Avant de commencer cette review je ne peux m'empêcher de lancer un cri d'amour quand je repense à chaque fois à la ludothèque magnifique qu'une petite console nous aura donnée et, surtout, que des équipes comme celle d'Hudson Soft nous auront donné. Et ce cri d'amour est... NEC!!

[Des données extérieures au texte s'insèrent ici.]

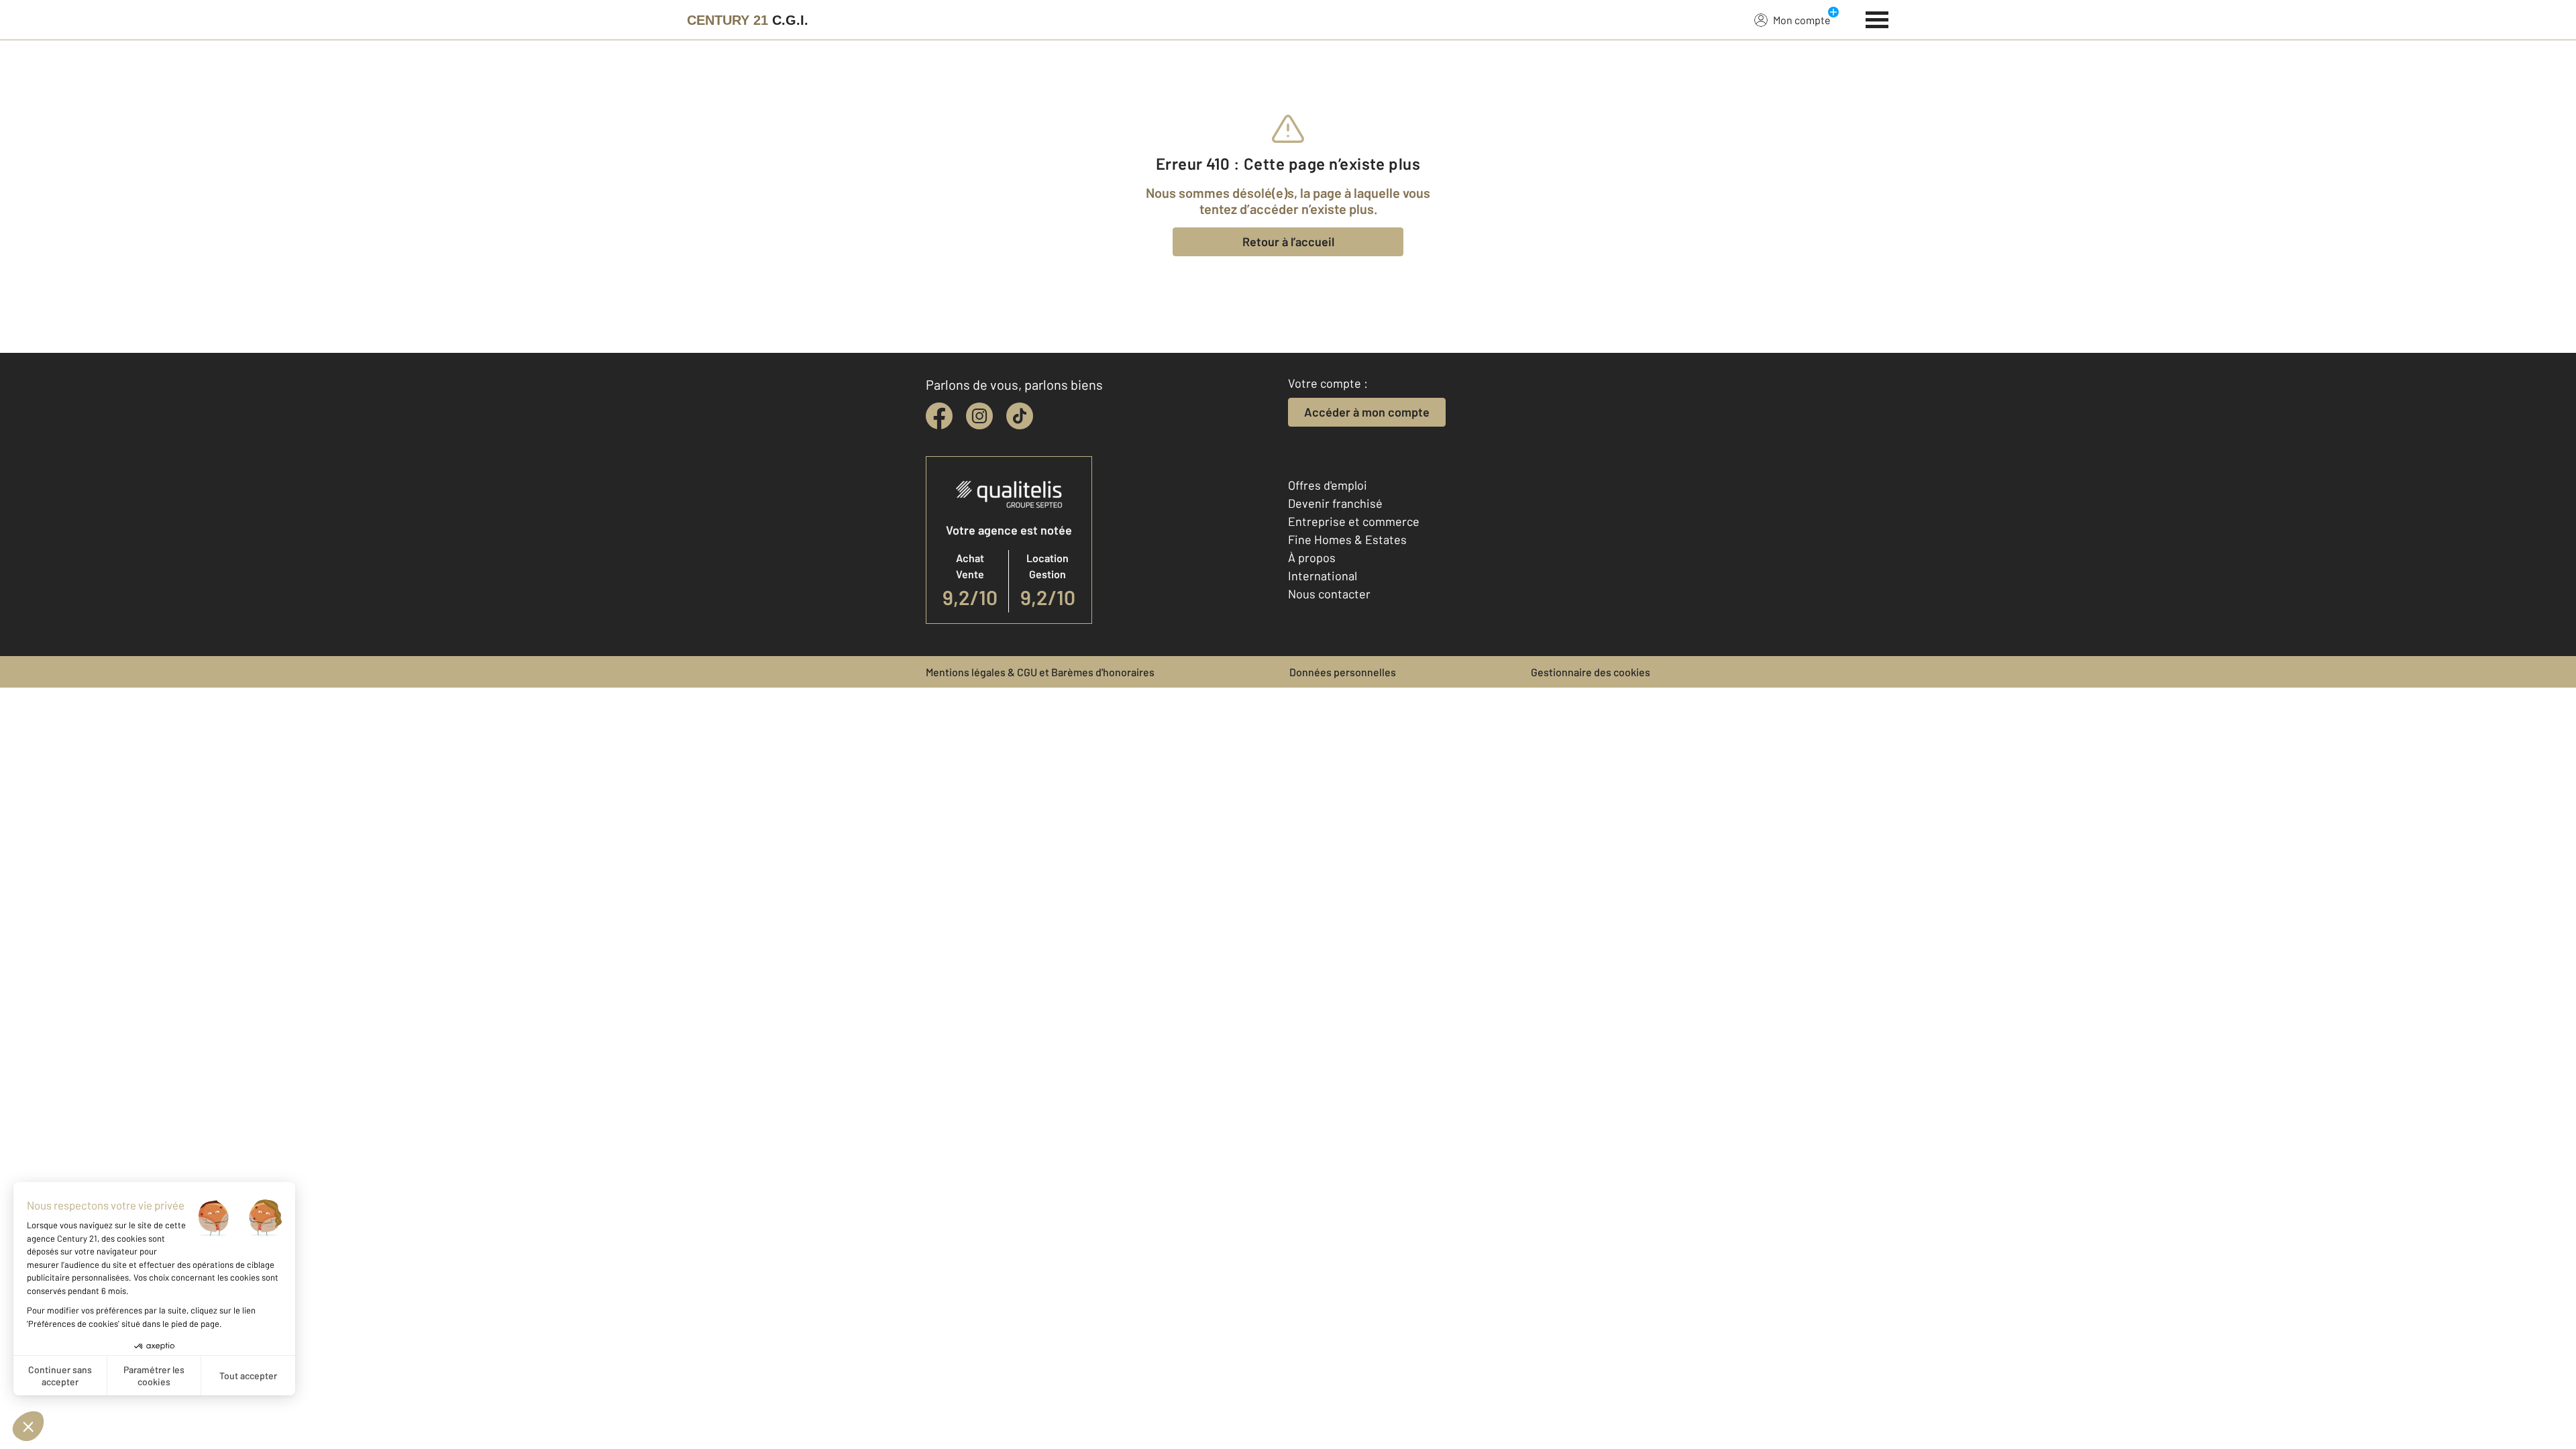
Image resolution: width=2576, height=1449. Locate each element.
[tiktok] (1019, 415)
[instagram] (979, 415)
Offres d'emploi (1327, 485)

Mais c'est une parodie d'intro !!!

NEC vous dis-je ! Et je le répéterai encore longtemps : NEC, NEC, NEC, NEC ! Ne soyons pas avare de célébrer dans la joie le souvenir de la disparition, voilà bientôt dix ans, d'une des plus attachantes consoles du marché mondial du jeu vidéo : la console Pc-Engine ! Mes larmes coulant à gros bouillon tandis qu'un sourire fend mon visage, je vais vous parler aujourd'hui d'un des shoots les plus délirants et les plus débiles de la Pc-Engine, un de ces jeux complètement déjantés qui firent parler d'eux sur la console-reine du shoot... avec bien entendu Fantasy Zone de Sega/Nec Avenue, Toilet Kid de Media Ring, Super Long Nose Goblins/Hanata Kadaka!? de Taïto, Magical Chase de Quest/Pal Soft, Coryoon de Naxat Software et L-Dis de Masaya (j'ai retenu ceux-là, il y en a encore plein !).
Petit rappel : Super Long Nose Goblins fait partie des shoots respectés de la console, comme Fantasy Zone, jeu de très très grande qualité. Pour Toilet Kid c'est un peu moins sûr, on est d'accord. L-Dis, quant à lui, peut être vu comme un méchant et très accrocheur pillage de Fantasy Zone, allant jusqu'à lui reprendre quelques sprites... Vous voulez des images ? Les voici.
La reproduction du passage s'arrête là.